By June 2016 I want a net worth of $700,000

This is a massive increase on 2015 however I think I can do it.  In terms of where I want the extra ~$140,000 to come from, I am looking for it to come from the following areas:

  • Cash: +$100,000
  • Stocks: +$20,000
  • Property: +$0
  • Superannuation: +$15,000
  • Debt: - $5,000

The build up in cash is likely to continue for the next few years as I save for another home.  I'm targeting $400,000 in cash within 3 years.  Why so much?  Well my wife and I have decided that we would like her to be a stay at home mum.  With my single income we have worked out that we can support approximately $750,000 in total mortgage debt without experiencing any mortgage stress.

Now I'm not about to go out and buy a $1.1m property...but we are going to draw down my investment property loan for the deposit on the new house (approx $350,000)  and we will then be looking to buy an $800,000 home for ourselves.  To my American friends reading this blog...unfortunately this amount doesn't get you all that much in an Australian capital city.  We want a 4 bedroom home with a garden within about 45 minutes of the city and this is what you end up spending.
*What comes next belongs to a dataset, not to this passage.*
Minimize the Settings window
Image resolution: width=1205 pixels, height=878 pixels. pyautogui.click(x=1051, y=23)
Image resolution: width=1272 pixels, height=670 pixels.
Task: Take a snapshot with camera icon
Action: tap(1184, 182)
In terms of my share portfolio I will not be contributing more from my wage into the portfolio above my employee share plan (10% of my wage).  What I am going to do is to continue to look closely at my portfolio and actively manage it.  I really started doing that in the last half of the year and I've started to see some good results.  I'm currently sitting on a pile of cash that is waiting to be invested so there is plenty for me to do on this front.

My superannuation account is something I have been very lazy with over the years and the ability to tax defer investments I would be making anyway is something I'm definitely looking to take advantage of.  I have previously rationalized (with myself) that I wouldn't do this while I was in a  cash build up phase however the logical place for this to come from is my share investment account.

This will also be a big year for my blogs.  I'm going to give Banker's Pitch one more year to be profitable and successful.  After this point I'm going to focus my efforts elsewhere.  This blog is my baby though and even if no one continued to read it I would continue to write it.  That being said I want much more focus on this blog and I will be looking to shake things up in the coming year.

A final note

I wanted to send out a massive thank you to all of you who have been sharing this journey with me.  Hopefully I have been adding some value to your financial journey.  Thank you for all the emails and messages of support and advice throughout the last year.

This year was also the first time I met some of you in person or chatted over the phone.  That was a giant step for me give how nuts I am about privacy...but the world didn't cave in and I made some great new friends so thank you.

If you ever want to chat to me shoot me an email and I promise I'll try and respond.  I'm hoping the next year will be as awesome as this year and I look forward to sharing it with you all!


  1. Cool review here 90M! Good job with the goals and a realisation that for lack of a better term, it's "not about the money, money, money" or at least not all about the money!

    It's people like yourself and a few others who are big inspirations for me, hopefully keep in touch and continue to smash out those goals together!


    1. Thanks Jef! I think I've shifted in my own mentality. When I first started this blog I think it was all about the money but I've shifted recently.

      Thanks for sticking around and commenting for so long as well!